The PROTAC molecule specifically recognizes and binds to the target protein through the target protein ligand (POI Ligand) at one end and the E3 Ligase through the E3 Ubiquitin Ligase Ligand (E3 Ligase Ligand) at the other end.
Forming the POI-PROTAC-E3 Ligase Ternary Complex
In this ternary complex, the target protein POI is ubiquitinated by E3 ligase, and the ubiquitinated POI is subsequently recognized and degraded by the proteasome, thereby inhibiting the function of the target protein.
The molecular mechanism of PROTAC is to degrade the target protein through the ubiquitin-proteasome system, and not to inhibit the function of the protein by blocking the functional area of the target protein through competitive binding. Therefore, PROTAC does not necessarily have to be the active region for the target protein to recognize the binding region, and the binding power does not necessarily have to be high-affinity. This makes some “non-druggable” target proteins that lack high-affinity binding of small molecule become “druggable”.
Traditional small molecule inhibitors inhibit the function of the target protein by competing with the active functional domain of the target protein and the amount of small molecules required is always large; while PROTAC degrades the target protein through the ubiquitin-proteasome system to relieve the function of the target protein, therefore PROTAC has the characteristics of recyclability, low dosage and high efficiency.
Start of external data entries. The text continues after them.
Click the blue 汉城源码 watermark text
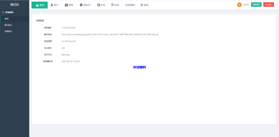The width and height of the screenshot is (279, 137). click(x=139, y=67)
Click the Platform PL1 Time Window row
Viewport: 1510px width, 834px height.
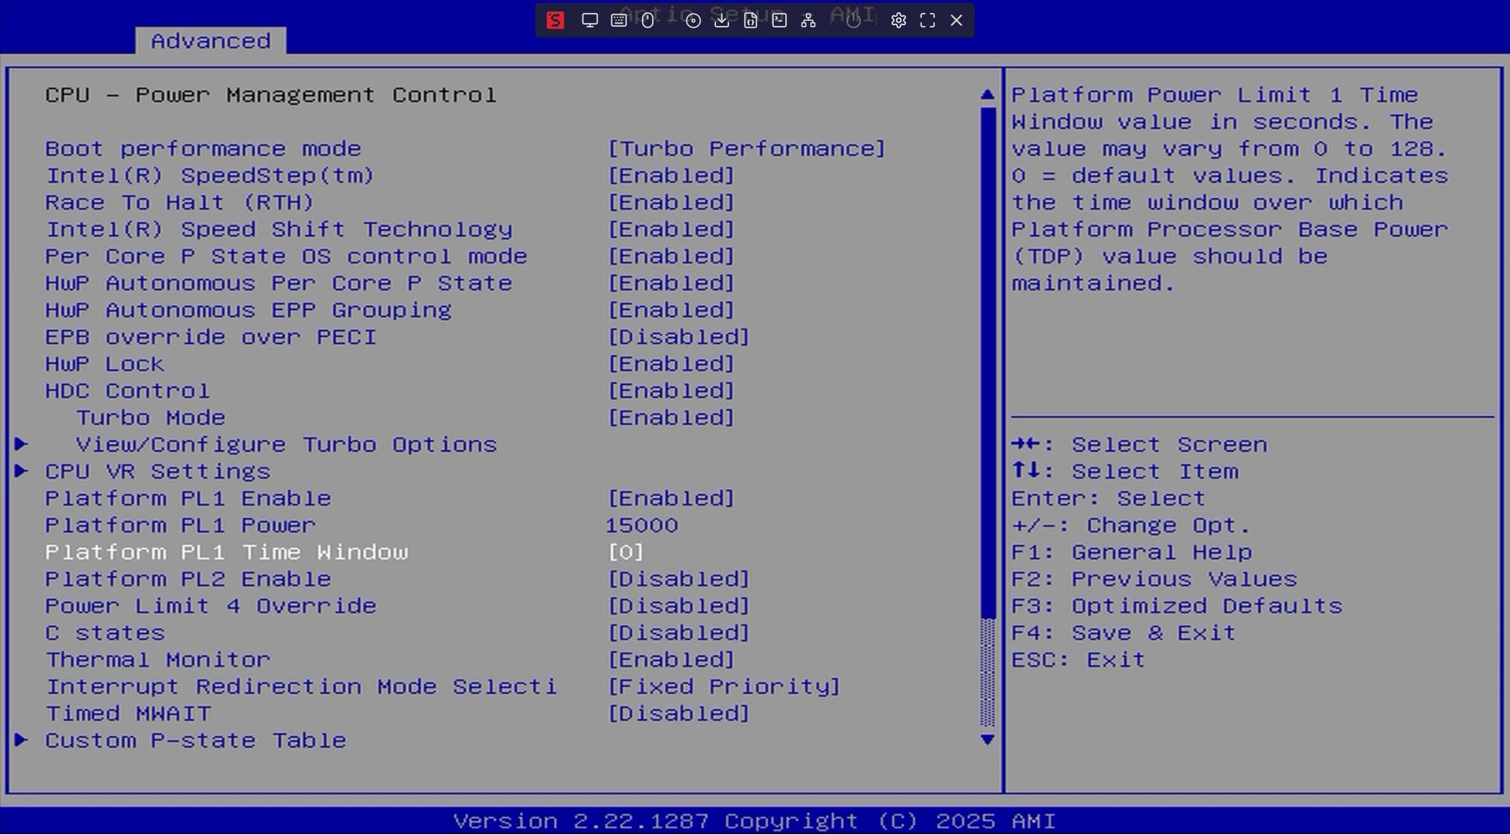pyautogui.click(x=226, y=553)
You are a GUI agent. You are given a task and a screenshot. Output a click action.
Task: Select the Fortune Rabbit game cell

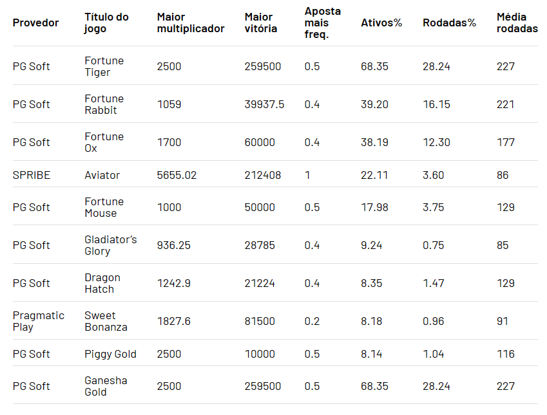(104, 104)
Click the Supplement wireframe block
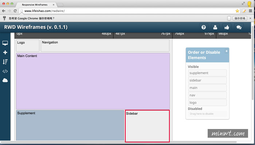 tap(70, 125)
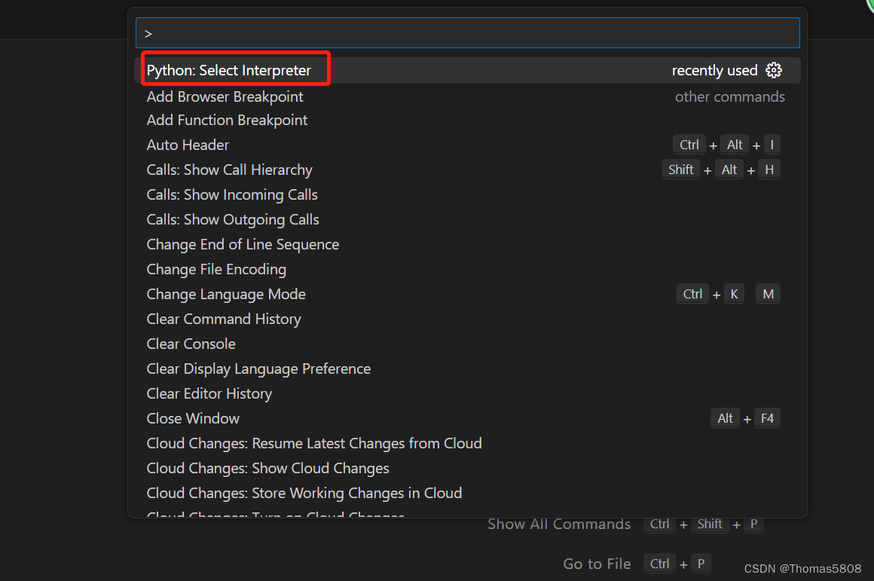Run the Change Language Mode command
The height and width of the screenshot is (581, 874).
tap(226, 294)
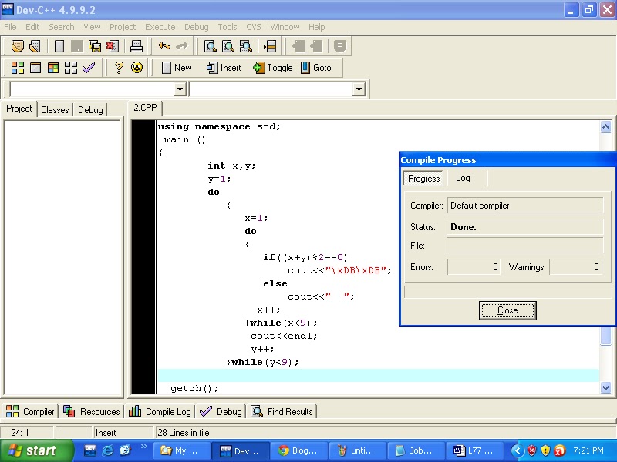Switch to the Classes tab
This screenshot has height=462, width=617.
click(55, 109)
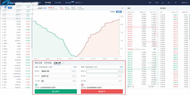Show only buy orders in order book

click(x=131, y=87)
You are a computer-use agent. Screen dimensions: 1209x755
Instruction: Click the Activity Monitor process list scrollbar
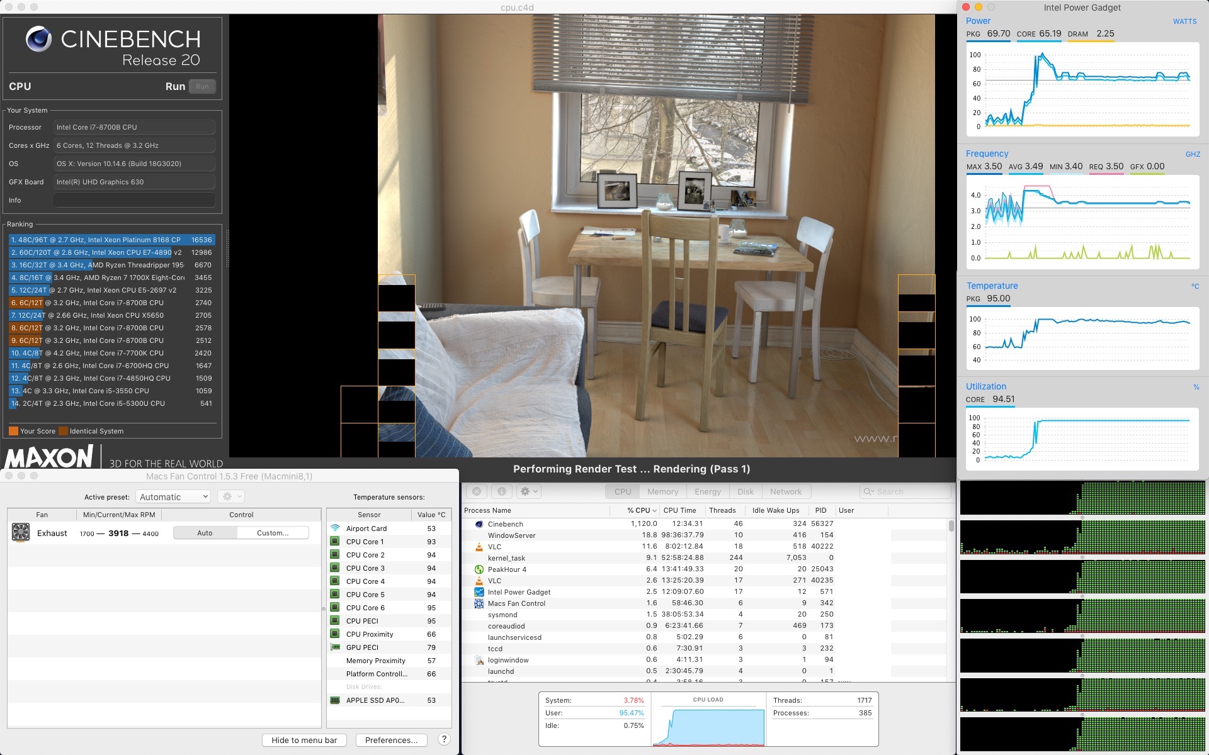(951, 526)
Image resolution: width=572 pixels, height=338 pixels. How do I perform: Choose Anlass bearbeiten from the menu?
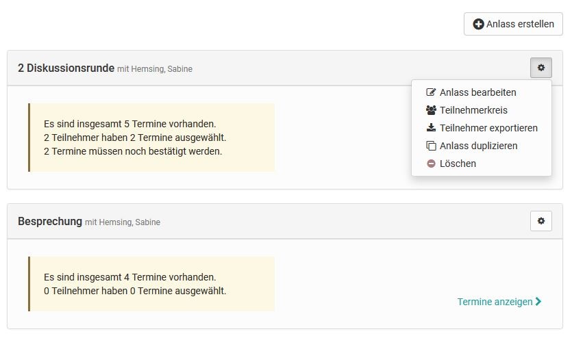(x=477, y=92)
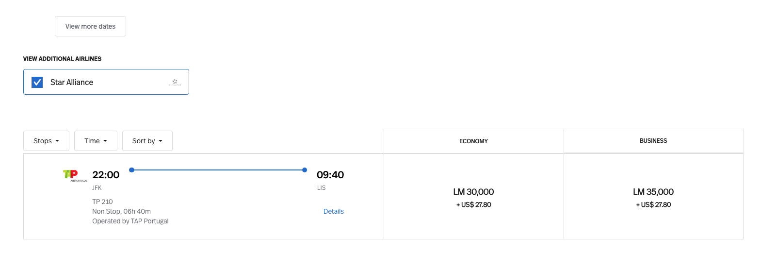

Compared with the antibody drugs, PROTAC does not trigger the production of anti-drug antibodies.
In conclusion, PROTAC has become an emerging weapon in the field of drug research and development. PROTAC is highly sought-after by scientific research institutions and pharmaceutical companies worldwide.
Medicilon gathers the popular POI ligands and multiple tissue types of E3 ligase ligands, in addition of established a linker library containing hundreds of linking molecules. Moreover, Medicilon’s CADD technology platform has greatly improved the quality of PROTAC-POI design and synthesis.
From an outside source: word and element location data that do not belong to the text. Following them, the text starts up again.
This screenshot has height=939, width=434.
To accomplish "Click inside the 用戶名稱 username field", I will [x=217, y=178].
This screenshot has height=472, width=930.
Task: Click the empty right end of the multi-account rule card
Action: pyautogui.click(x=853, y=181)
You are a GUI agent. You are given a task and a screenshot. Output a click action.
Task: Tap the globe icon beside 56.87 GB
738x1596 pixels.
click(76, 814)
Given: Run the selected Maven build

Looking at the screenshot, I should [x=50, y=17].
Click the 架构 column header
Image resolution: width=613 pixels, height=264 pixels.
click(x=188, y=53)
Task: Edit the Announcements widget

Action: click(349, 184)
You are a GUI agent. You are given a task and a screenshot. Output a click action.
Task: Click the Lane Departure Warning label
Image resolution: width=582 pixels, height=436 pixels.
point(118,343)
HEK 293T Stable Transgenic Cell Line (POI-EGFP) High-Throughput Screening
The “endogenous protein-EGFP” 293T stable transgenic cell line constructed by gene knock-in technology was used for high-throughput screening of PROTAC molecules and DC50 was calculated.
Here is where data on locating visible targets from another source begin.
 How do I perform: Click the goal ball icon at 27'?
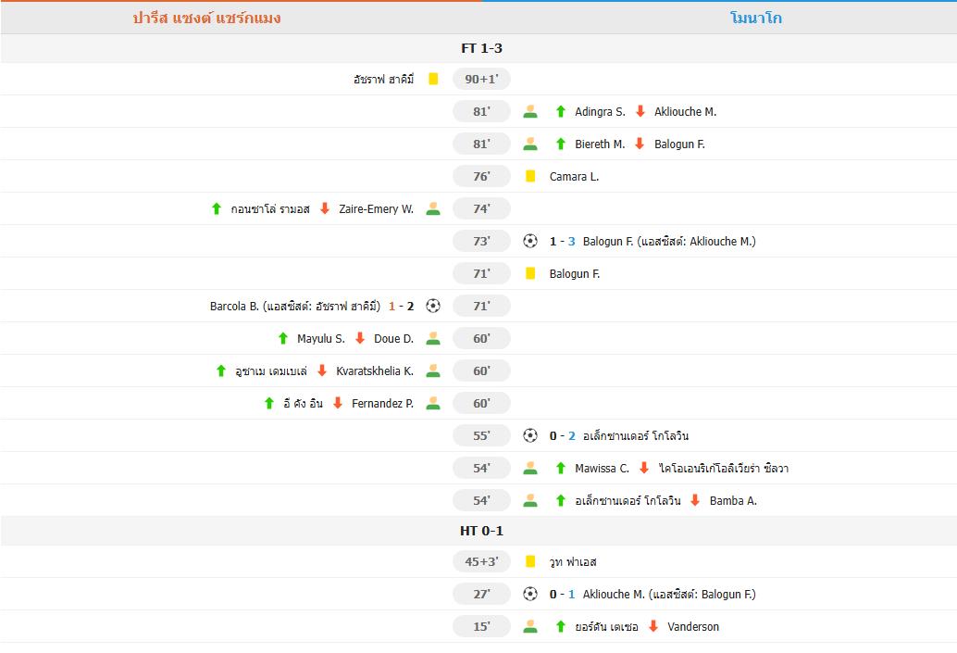(530, 594)
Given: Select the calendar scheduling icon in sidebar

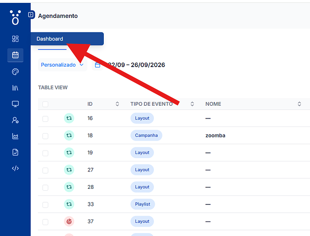Looking at the screenshot, I should click(15, 55).
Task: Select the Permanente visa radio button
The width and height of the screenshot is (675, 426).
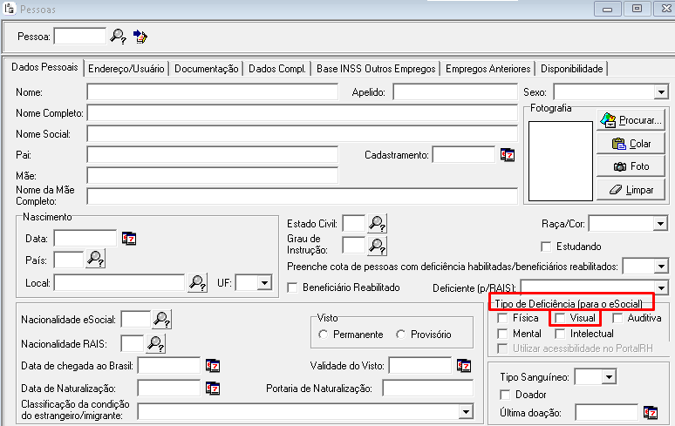Action: 324,335
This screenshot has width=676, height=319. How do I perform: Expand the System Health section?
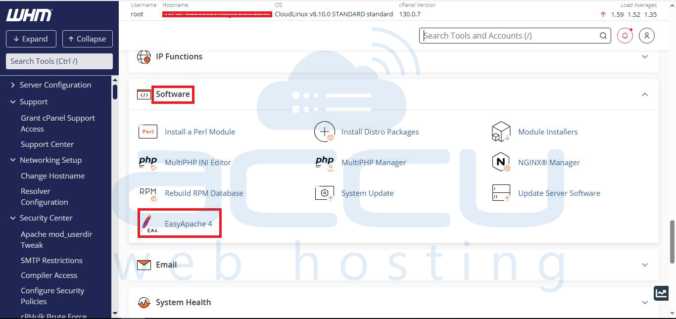click(x=644, y=302)
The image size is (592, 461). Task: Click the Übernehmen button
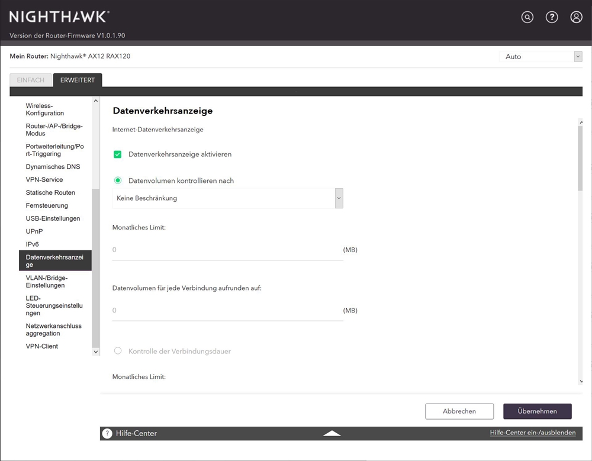[x=537, y=411]
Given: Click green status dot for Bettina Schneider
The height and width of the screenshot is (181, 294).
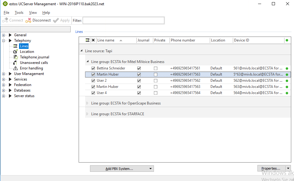Looking at the screenshot, I should pos(287,69).
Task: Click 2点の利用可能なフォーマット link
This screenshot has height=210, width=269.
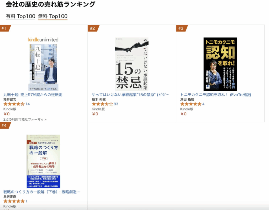Action: pyautogui.click(x=25, y=119)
The WB experiment was used to detect the degradation ability of the PROTAC molecules initially screened on the target protein and the DC50 value was analyzed.
Cytotoxicity Test (CCK-8 or CTG method)
CTG detected the ability of PROTC-POI to inhibit the proliferation of tumor cells and analyzed the IC50 value.
Mechanism Detection
a. Detect whether PROTAC degrades the target protein through E3 CRBN
b. Specificity Detection: Through the use of LC-MS/MS for proteomics analysis, to determine the specificity of PROTAC degradation protein; use KINOMEscan to analyze the specificity of PROTAC to kinase binding.
c. Tumor Cell Proliferation Inhibitory Effect
Use CCK-8 or CTG method to detect the inhibitory effect of PROTAC on tumor cell proliferation PROTAC
CDX Mouse Tumor Model
Transplant the corresponding cancer cell lines into the nude mice or NSG mice to establish subcutaneous tumors or orthotopic tumor models, and test the inhibition effect of tumor growth by PROTAC-POI screened in vitro by oral, intragastric or intravenous administration
PDX Mouse Tumor Model
The tumor tissues were transplanted into NSG mice in the form of tissue masses. These tumor tissues maintained the biological characteristics of the original tumors in the NSG mice, similar to clinical features. The PDX mouse model was used to test the inhibitory effect of lPROTAC-POI on in vivo tumor growth.
Perform PK/PD research, pharmaceutical analysis, pharmacokinetics research and safety evaluation on the obtained PROTAC-POI screened for in vivo drug efficacy testing in animals, and summarize the experimental results and documentations for IND filing to assist clients to accelerate the development process of PROTAC-POI drugs.